# [WHAT TO PRODUCE]
With pictures removed, the data below should be returned exactly.

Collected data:
━━━━━━━━━━
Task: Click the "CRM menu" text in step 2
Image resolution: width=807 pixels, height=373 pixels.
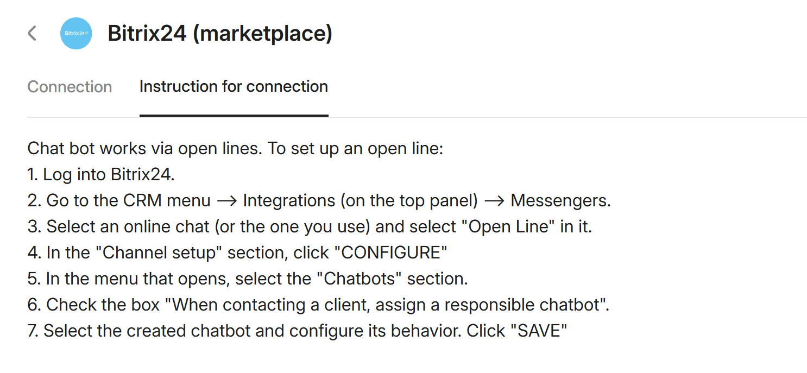Action: pos(167,200)
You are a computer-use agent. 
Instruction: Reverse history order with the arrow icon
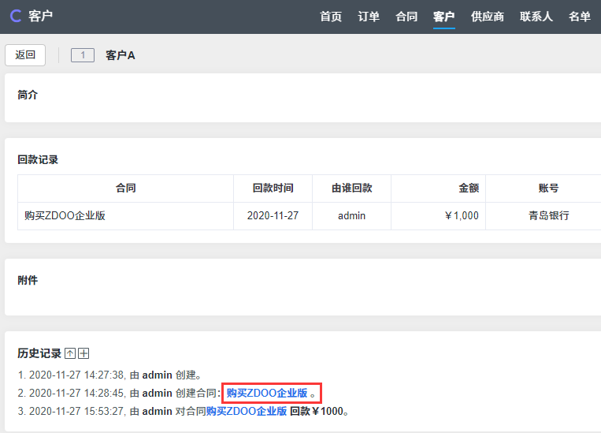click(70, 354)
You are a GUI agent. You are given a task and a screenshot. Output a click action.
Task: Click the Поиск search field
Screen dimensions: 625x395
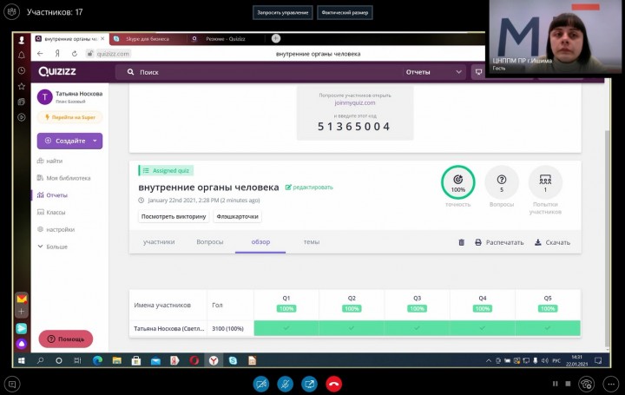260,73
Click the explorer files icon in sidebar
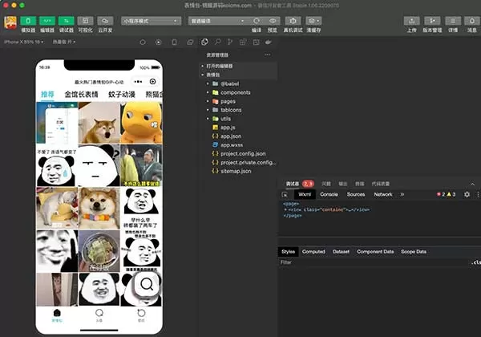 tap(205, 42)
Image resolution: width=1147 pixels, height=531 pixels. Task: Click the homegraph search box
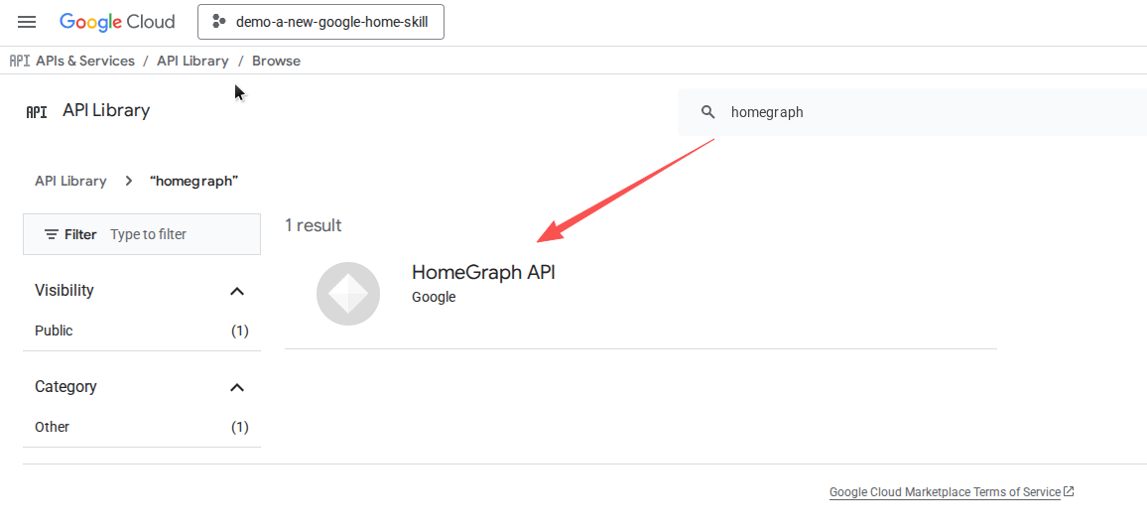click(912, 112)
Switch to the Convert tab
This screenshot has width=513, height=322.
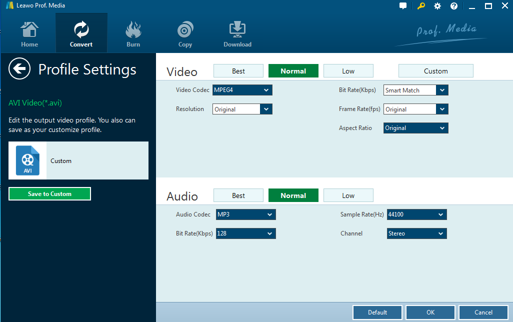[81, 34]
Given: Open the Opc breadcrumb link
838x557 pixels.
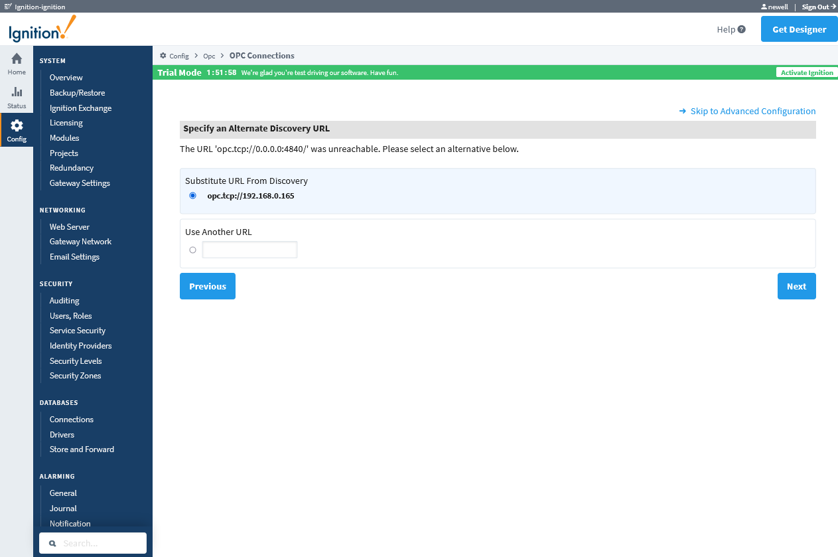Looking at the screenshot, I should (209, 56).
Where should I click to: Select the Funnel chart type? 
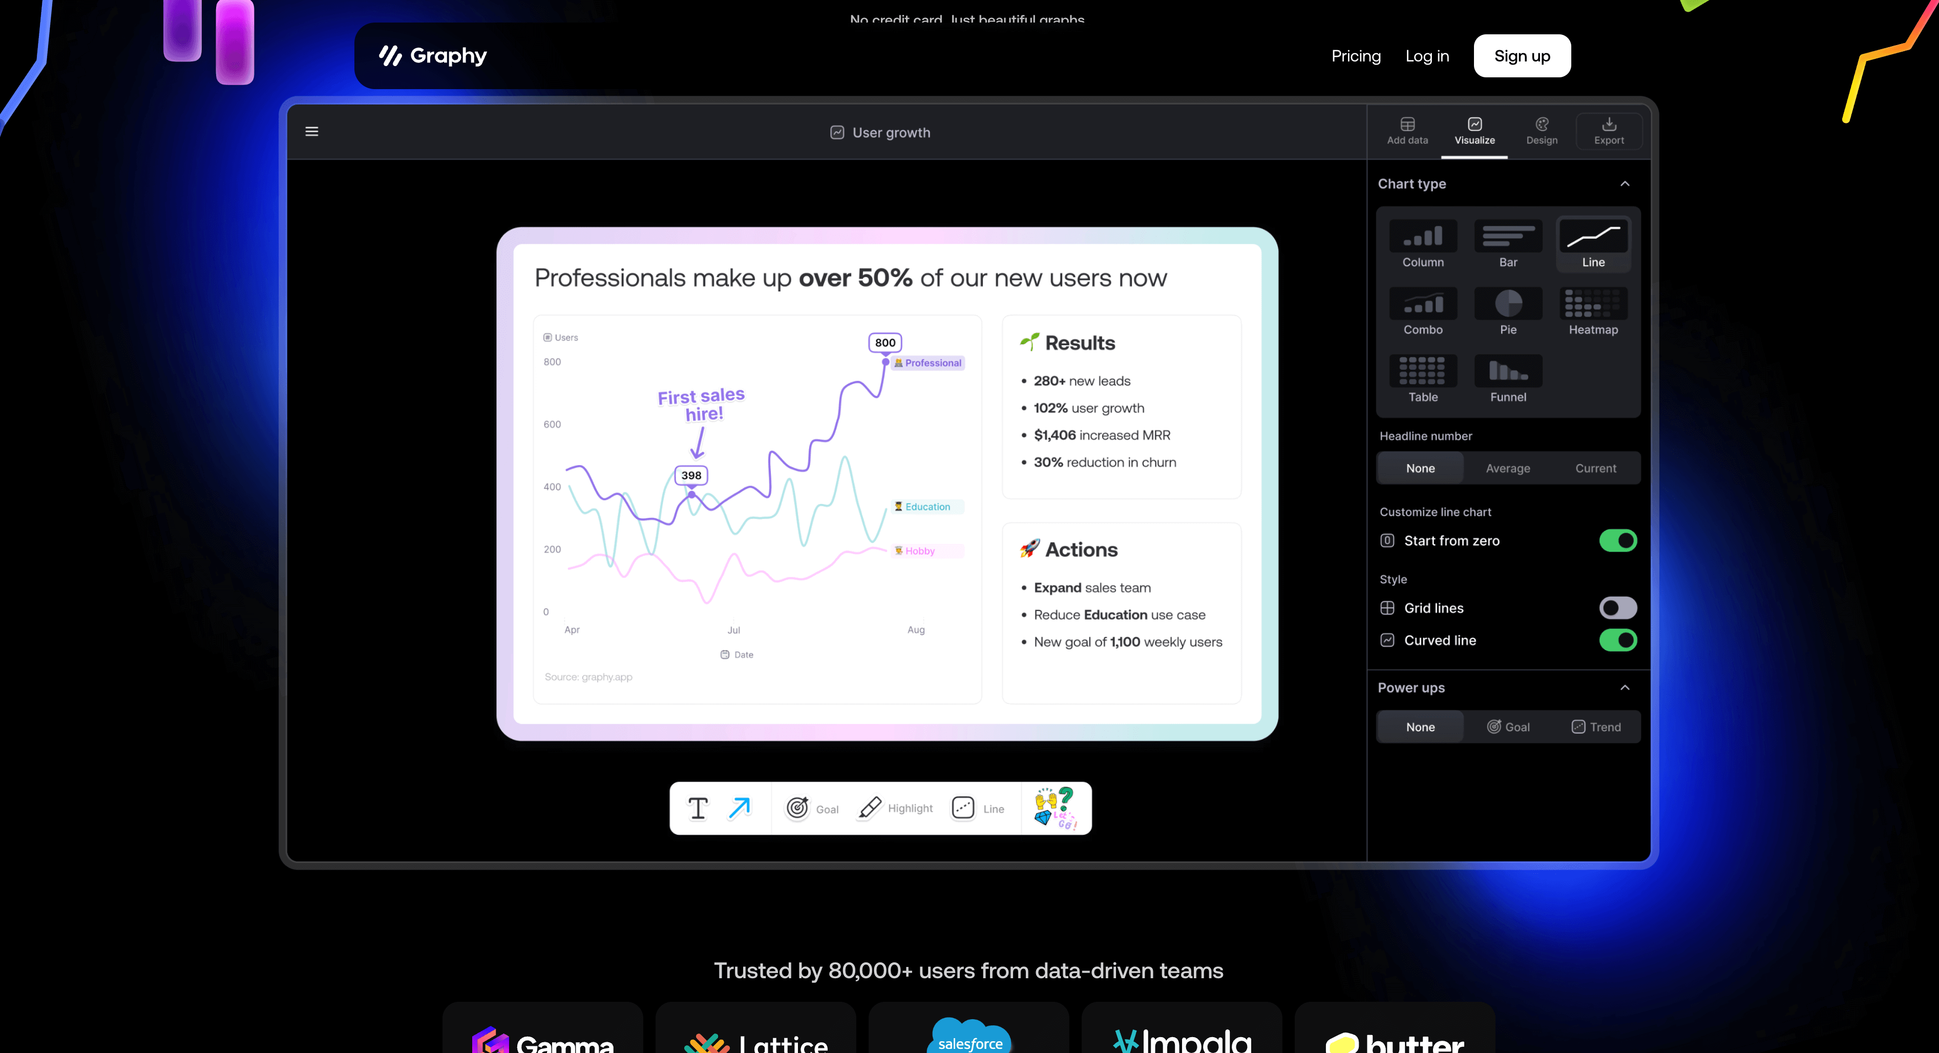click(x=1506, y=376)
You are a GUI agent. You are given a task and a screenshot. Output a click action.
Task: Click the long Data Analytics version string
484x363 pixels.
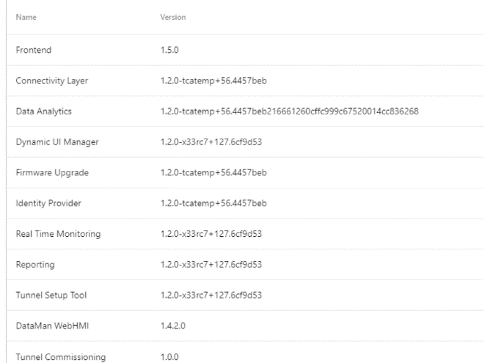click(x=290, y=111)
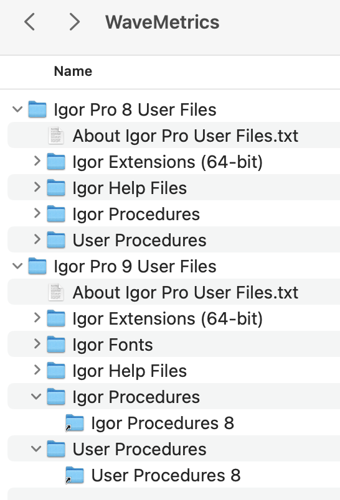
━━━━━━━━━━
# [EXERCISE RESPONSE]
Task: Click the "CRM menu" text in step 2
Image resolution: width=807 pixels, height=373 pixels.
Action: pos(167,200)
You are a computer-use agent. 
Instruction: Reverse history order with the arrow icon
click(70, 354)
You are a GUI agent. You are given a task and a screenshot. Output a click action.
Task: Click the Поиск search field
Screen dimensions: 625x395
260,73
Click the explorer files icon in sidebar
 tap(205, 42)
Image resolution: width=1147 pixels, height=531 pixels. Task: Click the homegraph search box
click(912, 112)
Switch to the Convert tab
This screenshot has width=513, height=322.
[81, 34]
Given: Open the Opc breadcrumb link
838x557 pixels.
Looking at the screenshot, I should (209, 56).
Where should I click to: Select the Funnel chart type? 
click(x=1506, y=376)
You are a GUI agent. You are given a task and a screenshot. Output a click action.
Task: Click the long Data Analytics version string
484x363 pixels.
click(x=290, y=111)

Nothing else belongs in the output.